The James Webb Space Telescope is the product of an international collaboration between NASA, the European Space Agency (ESA), and the Canadian Space Agency (CSA). Development began in the mid-1990s under the name Next Generation Space Telescope before being renamed in 2002 after James E. Webb, NASA's administrator during the Apollo era.

JWST's primary mirror is a 6.5-metre gold-coated beryllium segmented reflector composed of 18 hexagonal segments. This design allows the mirror to fold for launch and unfold once in space — a complex mechanical deployment that was executed flawlessly following the telescope's launch on Christmas Day 2021.

Operating at the Sun-Earth L2 Lagrange point approximately 1.5 million kilometres from Earth, JWST maintains a stable position that allows it to remain shielded from the Sun, Earth, and Moon by a five-layer sunshield the size of a tennis court. This shield keeps the telescope's instruments at approximately −233 °C (40 K), necessary for detecting faint infrared signals.

JWST carries four primary scientific instruments: the Near-Infrared Camera (NIRCam), the Near-Infrared Spectrograph (NIRSpec), the Mid-Infrared Instrument (MIRI), and the Near-Infrared Imager and Slitless Spectrograph (NIRISS).

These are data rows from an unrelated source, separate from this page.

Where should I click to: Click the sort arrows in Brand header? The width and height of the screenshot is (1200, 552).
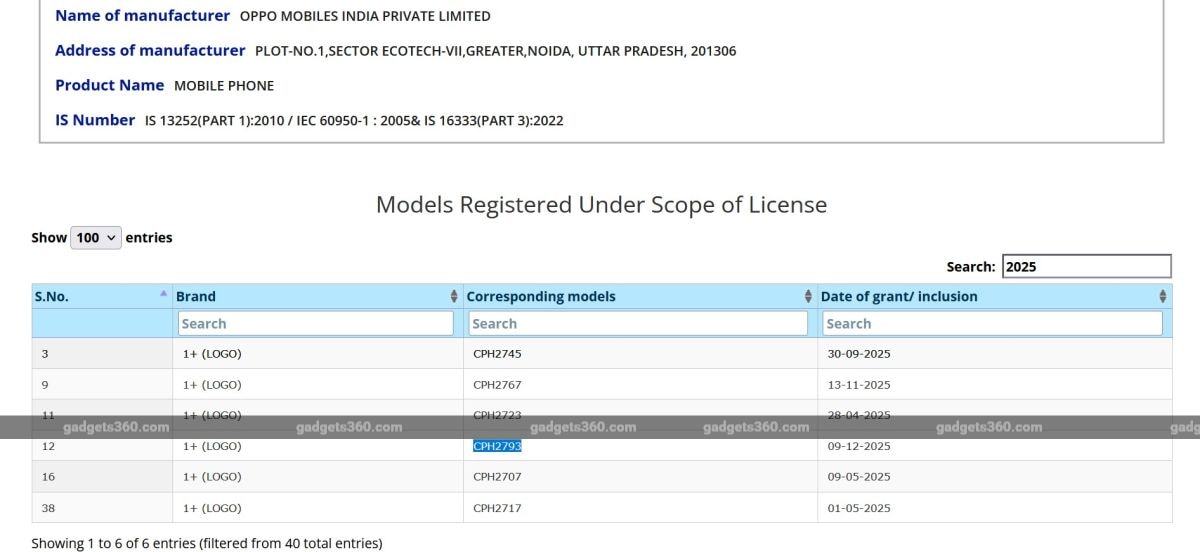click(x=455, y=297)
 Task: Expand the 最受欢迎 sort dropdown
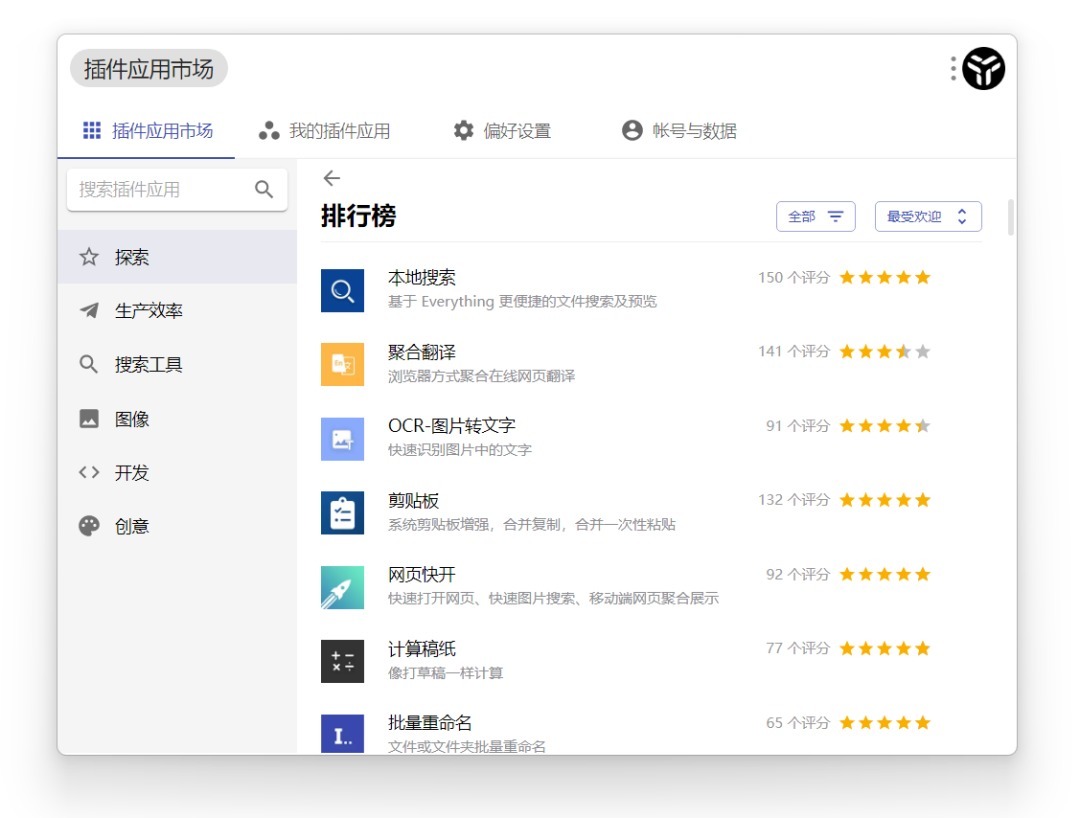tap(927, 216)
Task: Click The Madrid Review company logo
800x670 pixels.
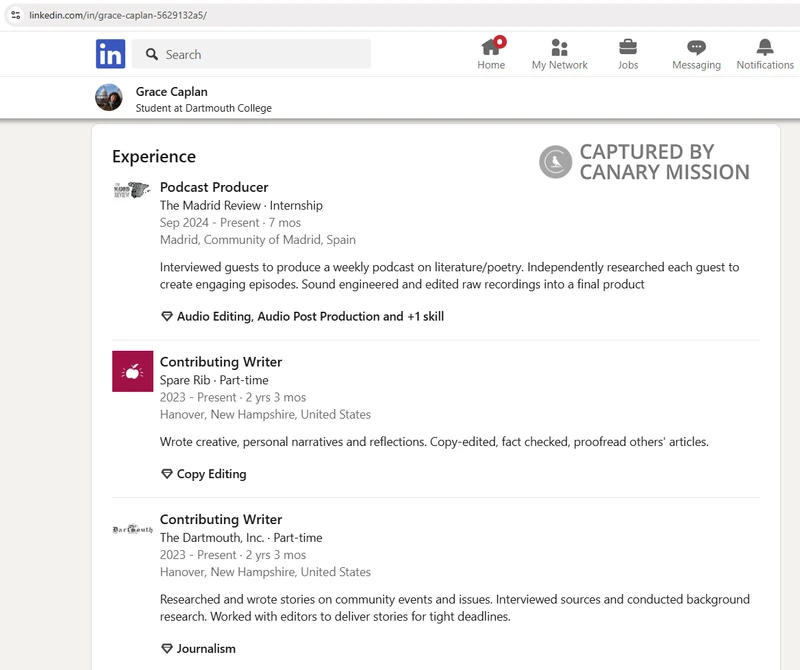Action: (133, 190)
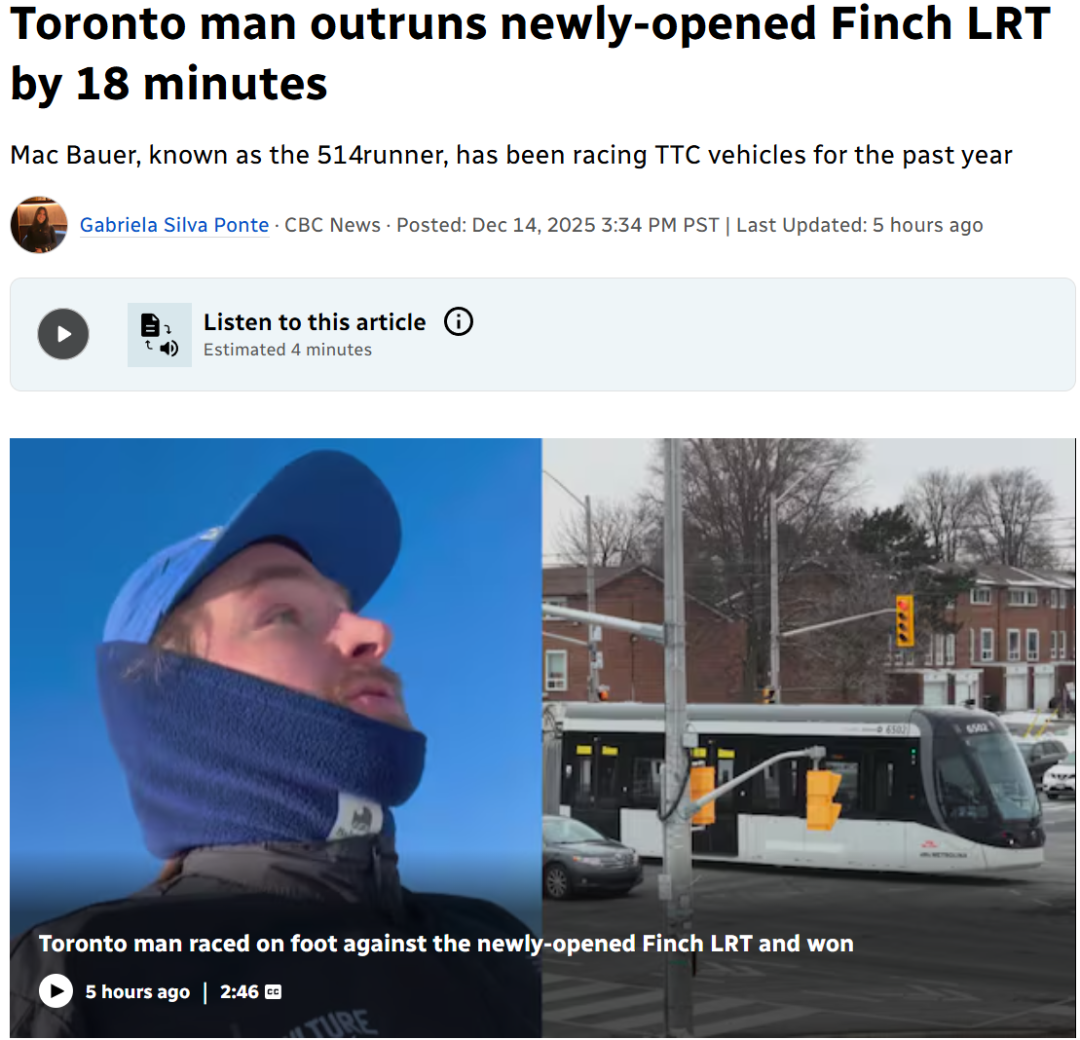Open the video title about racing Finch LRT

coord(446,943)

Each instrument serves a distinct scientific purpose and covers different wavelength ranges.

NIRCam is the telescope's primary imager, sensitive to light in the range of 0.6 to 5 microns. It captures the photons from the earliest galaxies and stars, as well as young stars in the Milky Way and debris disks where planetary systems are forming.

MIRI operates at mid-infrared wavelengths (5 to 28 microns) and is cooled further to approximately 7 K by an active cryocooler. It is capable of imaging distant galaxies, newly forming stars, and comets — and played a key role in characterising exoplanet atmospheres.

Within its first months of operation, JWST detected galaxies forming just 300 million years after the Big Bang — far older than any previously observed. These findings suggest that galaxy formation in the early universe was more rapid and diverse than leading models had predicted.

JWST's spectroscopic observations of the exoplanet WASP-39b revealed the first definitive detection of carbon dioxide in an exoplanet atmosphere. Subsequent observations of other exoplanets have detected water vapour, sulfur dioxide, and complex organic molecules — dramatically expanding our understanding of planetary atmospheric chemistry.

In the Milky Way, JWST has captured extraordinary detail in stellar nurseries such as the Carina Nebula and Pillars of Creation, revealing previously invisible protostars and refining models of star formation. Its observations of the galactic centre have provided new data on the supermassive black hole Sagittarius A*.

The Space Telescope Science Institute (STScI) in Baltimore, Maryland, operates JWST on behalf of NASA. Observing time is allocated through a competitive peer-review process, with proposals submitted annually by astronomers from around the world. Approved programmes span targets from objects in our solar system to the most distant galaxies.

JWST's observations are not conducted in real time by operators — rather, pre-programmed observation sequences are uploaded to the telescope and executed autonomously. Data is transmitted to Earth via the Deep Space Network and made publicly available after a proprietary period during which the principal investigators have exclusive access.

The James Webb Space Telescope represents one of the most significant leaps in observational astronomy since the Hubble Space Telescope. Its ability to peer into the infrared spectrum means it can see through dust clouds that block visible light — revealing the interiors of star-forming regions, the atmospheres of distant planets, and the very first light of the universe.

By observing the universe at redshifts previously inaccessible, JWST is effectively looking back in time to within a few hundred million years of the Big Bang. The data it collects has already prompted revisions to the Lambda CDM model of cosmology and will continue to refine our understanding of dark matter, dark energy, and the large-scale structure of the universe.